§ **Stated exercise**: Please continue the Bird Journal taxonomy update announcement below, starting after its last sentence.

-- START Excerpt to read --

A signpost-style diagram showing the path from Clements 2025, now up to date, towards AviList — the new unified global bird taxonomy — with IOC 15.2 marked as coming next

We’re pleased to say that the Clements taxonomy in Bird Journal is now right up to date with the latest 2025 release. It’s live in the library today, so you can bring your records into line with the newest checklist whenever you’re ready.

Getting the update

As always, you’ll see a number badge on the Library button when there are updates waiting to install. Most changes apply automatically, but some — species splits and lumps in particular — are ones you’ll want to look over yourself. Head to Tools ▸ Taxonomic Updates to see exactly what’s changed and to work through anything that needs a decision, and our guide on taxonomy updates walks you through the process if you’d like a hand.

Checklists have been updated to match, so the lists you record against stay consistent with the taxonomy behind them.

-- END Excerpt to read --
-- START Data rows --

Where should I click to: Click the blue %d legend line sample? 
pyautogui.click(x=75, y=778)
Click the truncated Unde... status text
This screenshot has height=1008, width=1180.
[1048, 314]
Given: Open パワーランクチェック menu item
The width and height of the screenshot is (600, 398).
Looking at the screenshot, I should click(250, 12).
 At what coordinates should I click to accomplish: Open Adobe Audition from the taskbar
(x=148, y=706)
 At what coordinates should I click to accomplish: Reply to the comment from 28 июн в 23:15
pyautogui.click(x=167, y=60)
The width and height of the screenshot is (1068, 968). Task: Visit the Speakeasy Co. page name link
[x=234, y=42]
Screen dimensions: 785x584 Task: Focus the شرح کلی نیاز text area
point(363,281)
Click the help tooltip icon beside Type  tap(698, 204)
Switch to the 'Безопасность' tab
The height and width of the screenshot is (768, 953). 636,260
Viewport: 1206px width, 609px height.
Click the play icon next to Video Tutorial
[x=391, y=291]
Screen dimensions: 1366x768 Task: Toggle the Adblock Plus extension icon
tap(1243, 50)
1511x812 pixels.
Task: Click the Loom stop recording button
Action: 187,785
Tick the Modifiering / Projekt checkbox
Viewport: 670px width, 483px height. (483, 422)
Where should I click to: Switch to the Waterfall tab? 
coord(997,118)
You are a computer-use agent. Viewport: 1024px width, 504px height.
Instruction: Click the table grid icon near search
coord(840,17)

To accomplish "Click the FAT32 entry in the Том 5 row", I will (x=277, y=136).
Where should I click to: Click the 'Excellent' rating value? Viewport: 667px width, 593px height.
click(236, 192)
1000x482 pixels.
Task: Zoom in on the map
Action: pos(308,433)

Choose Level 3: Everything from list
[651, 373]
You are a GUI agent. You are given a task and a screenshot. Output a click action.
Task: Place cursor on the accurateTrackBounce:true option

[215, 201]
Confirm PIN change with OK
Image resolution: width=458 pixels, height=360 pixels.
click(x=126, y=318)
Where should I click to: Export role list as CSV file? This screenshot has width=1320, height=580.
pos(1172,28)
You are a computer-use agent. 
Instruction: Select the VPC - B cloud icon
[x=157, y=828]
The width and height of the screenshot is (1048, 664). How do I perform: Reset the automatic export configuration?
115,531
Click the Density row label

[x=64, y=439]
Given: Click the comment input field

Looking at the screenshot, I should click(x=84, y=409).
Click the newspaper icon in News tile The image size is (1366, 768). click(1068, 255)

-- END Data rows --

§ **Exercise output**:
Why this release matters more than most

We’ll be honest: it has been too long since the last Clements update in Bird Journal — the previous one brought in the 2019 release, and a great deal has changed in the taxonomy since. Closing that gap matters in its own right, but this update is a little different besides. It’s a meaningful step on a bigger journey: the move towards AviList, the new unified global standard for bird taxonomy.

For years, birders have had to live with several competing world checklists — Clements, IOC and others — each with its own decisions about how species are split, lumped, named and ordered. AviList is the long-awaited effort to bring those worlds together into a single, agreed taxonomy. The latest Clements release moves firmly in that direction, and getting you onto it now means far less to reconcile when AviList itself arrives in Bird Journal.

In other words, this isn’t just housekeeping — it’s laying the groundwork so that the shift to a unified taxonomy is as smooth as we can possibly make it.

IOC 15.2 is next

We haven’t forgotten the IOC list either. IOC 15.2 is following shortly, bringing that taxonomy up to date alongside Clements. And we’re determined to do better from here on — to stay far closer to each new release than we have in the past.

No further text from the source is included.